A Prodigy Turns 10: Tachyum Unveils a Universal Processor

The tachyon is a faster-than-light particle, which cannot exist without violating known physics laws. Tachyum is a company promising to perform as well as a CPU, GPU, or NPU, which also shouldn’t be possible. Also threatening its existence, the company sued Cadence in 2022 after finding blocks (IP) licensed from the EDA giant were deficient. The parties settled in 2023, but the startup missed its initial product window and delayed its subsequent processor.

Tachyum continued to develop its second generation, evolving it from a 256-core 5 nm design to a chiplet-based 2 nm processor with four times the CPUs. Named the Prodigy Universal Processor, like the original 7 nm Tachyum project, the new design is to sample in 1Q 2027. Planned SKUs integrate one, two, or four dice and offer 32–1,024 total cores.

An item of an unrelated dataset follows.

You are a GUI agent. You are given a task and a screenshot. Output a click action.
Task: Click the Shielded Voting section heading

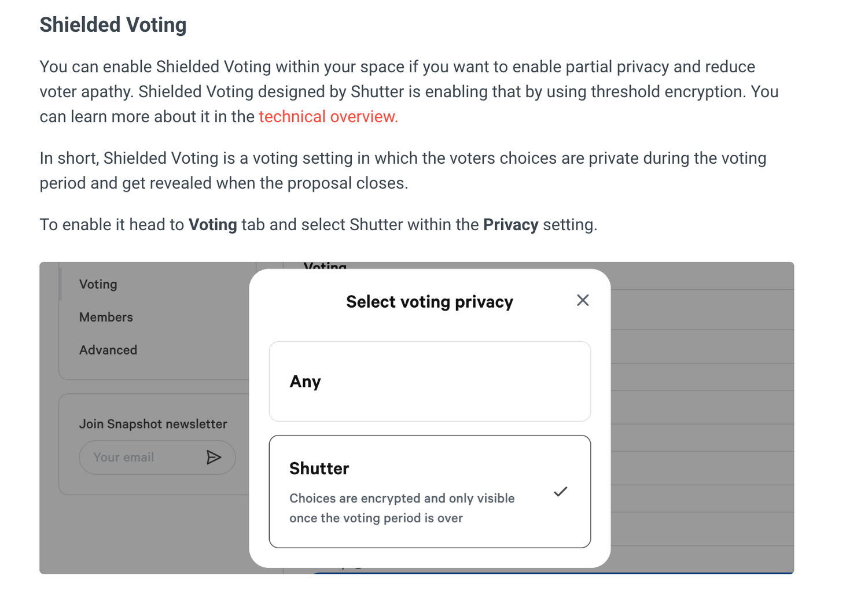113,25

Along with the processor, Tachyum has also defined a memory module (DIMM) that raises throughput compared with standard DIMMs while still using standard memory ICs. The company also defines new AI data formats, extending its earlier work on four-bit floating-point data and a nominally two-bit format to include a new 1.5-bit type.

Microarchitecture

Designed to excel at CPU, GPU-compute, and AI workloads, Prodigy’s microarchitecture resembles that of a CPU. Like most high-performance CPUs, it includes integer and vector/floating-point cores. The latter is large, capable of issuing 4 instructions per clock to 512-bit data paths. As with RISC-V CPUs, Prodigy decouples architectural vector length from the physical data-path size, supporting vectors from 256 to 2,048 bits. Completing operations on vectors larger than 512 bits requires multiple cycles.

Holding 256 2,048-bit items, the register file is large. Integrated within the vector units are matrix units. These operate on 2,048-bit matrices, which Prodigy stores in the vector register file, as Figure 1 shows.

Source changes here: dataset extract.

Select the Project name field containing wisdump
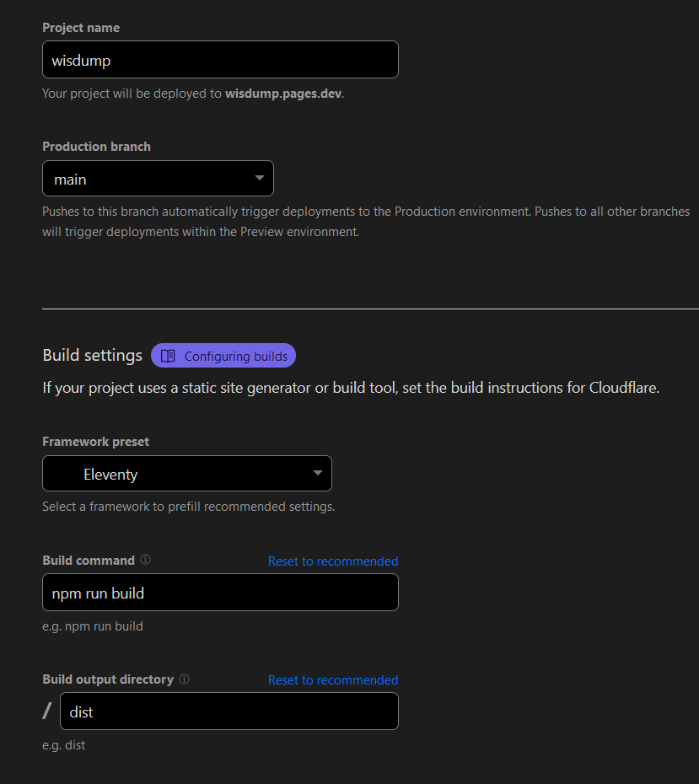The width and height of the screenshot is (699, 784). pyautogui.click(x=220, y=59)
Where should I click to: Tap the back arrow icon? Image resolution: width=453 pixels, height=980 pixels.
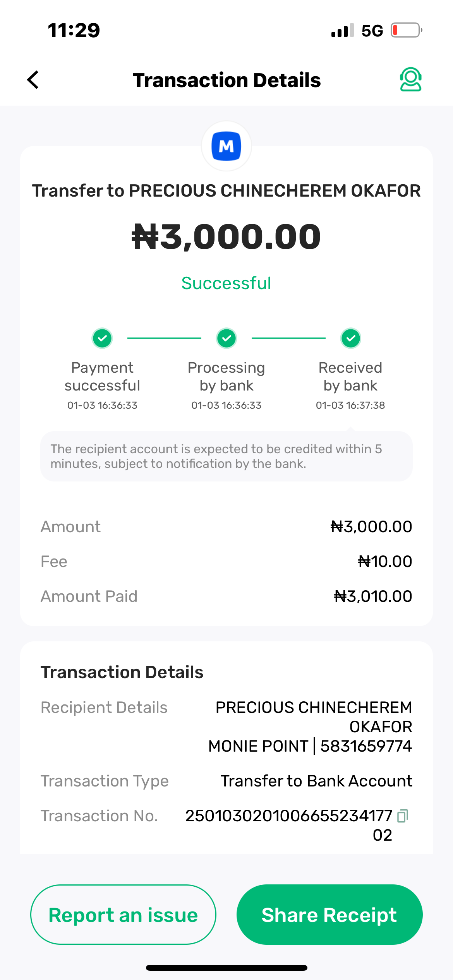point(33,80)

Prodigy microarchitecture — Figure 1. Tachyum Prodigy implements a CPU microarchitecture with vector extensions. (Source: Tachyum.)

Figure 1. Tachyum Prodigy implements a CPU microarchitecture with vector extensions. (Source: Tachyum.)

Tachyum also separates mask registers and function units from the vector data path. Masks are a common way for SIMD architectures to implement conditional execution without branches. Each mask register is 256 bits, twice what is needed to mask four-bit data because the registers also double as exponents in microscaling formats (e.g., FP4).

Instruction Set Architecture

Instructions are simple, like those of a RISC architecture, and 32 or 64 bits. A few other RISC instruction sets have different lengths, but typically they incorporate a 32-bit base and a 16-bit extension for code density. We expect larger (e.g., 64-bit) extensions to become more popular. Unlike RISC designs, Prodigy also includes ALU instructions that access memory.

Tachyum uniquely links instruction set architecture (ISA) and microarchitecture to increase clock rate. Instructions hint at which function unit handles an operation, specifying, for example, that an add instruction should execute on an ALU local to the one that handled a preceding operation. The locality concept is unusual (the Condor Cuzco is slightly similar) and enables the propagation time between local units to govern clock rate. By contrast, other CPUs require the clock to be slow enough to allow propagation between the furthest apart units. Prodigy’s drawback is that it can only execute dependent instructions during consecutive cycles if they run on local ALUs. Otherwise, propagation requires an additional cycle.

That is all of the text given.